**Bagian Dokumen:**
Search
en id

Gunakan fitur ACCESSIBILITY melalui tombol simbol biru bagian kanan agak atas sebagai preferensi untuk kenyamanan Anda.

Ilustrasi pendidikan inklusi

Keterbukaan Pendidikan Tinggi untuk Difabel di Makassar: Afirmasi atau Ilusi Inklusif?

Views: 14

solidernews.com – Tahun 2025 menjadi titik refleksi penting untuk menakar sejauh mana inklusi dalam pendidikan tinggi benar-benar dijalankan, khususnya di Kota Makassar. Berdasarkan pemantauan solidernews, sebanyak 23 difabel mendaftar sebagai calon mahasiswa baru di berbagai perguruan tinggi negeri. Dari jumlah tersebut, sebelas orang dinyatakan lulus melalui jalur Seleksi Nasional Berdasarkan Tes (SNBT) 2025.

**Data yang Disediakan:**
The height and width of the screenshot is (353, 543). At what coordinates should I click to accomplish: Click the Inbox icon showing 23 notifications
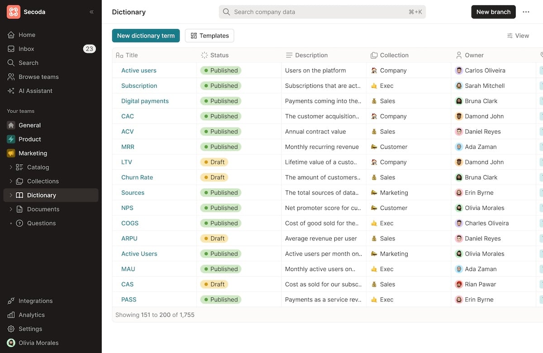click(10, 49)
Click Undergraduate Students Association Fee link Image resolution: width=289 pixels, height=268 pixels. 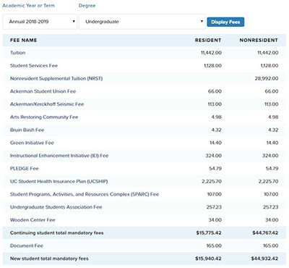click(56, 207)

**Pertanyaan:**
Jawablah pertanyaan berikut berdasarkan artikel tentang pendidikan tinggi bagi difabel di Makassar.
1. Melalui tombol apa fitur ACCESSIBILITY dapat digunakan?
2. Menurut pemantauan solidernews, berapa difabel yang mendaftar sebagai calon mahasiswa baru di perguruan tinggi negeri?
3. Melalui jalur seleksi apa sebelas orang dinyatakan lulus?
Data di atas tidak digunakan di sini.

**Jawaban:**
1. Melalui tombol simbol biru di bagian kanan agak atas.
2. Sebanyak 23 difabel.
3. Melalui jalur Seleksi Nasional Berdasarkan Tes (SNBT) 2025.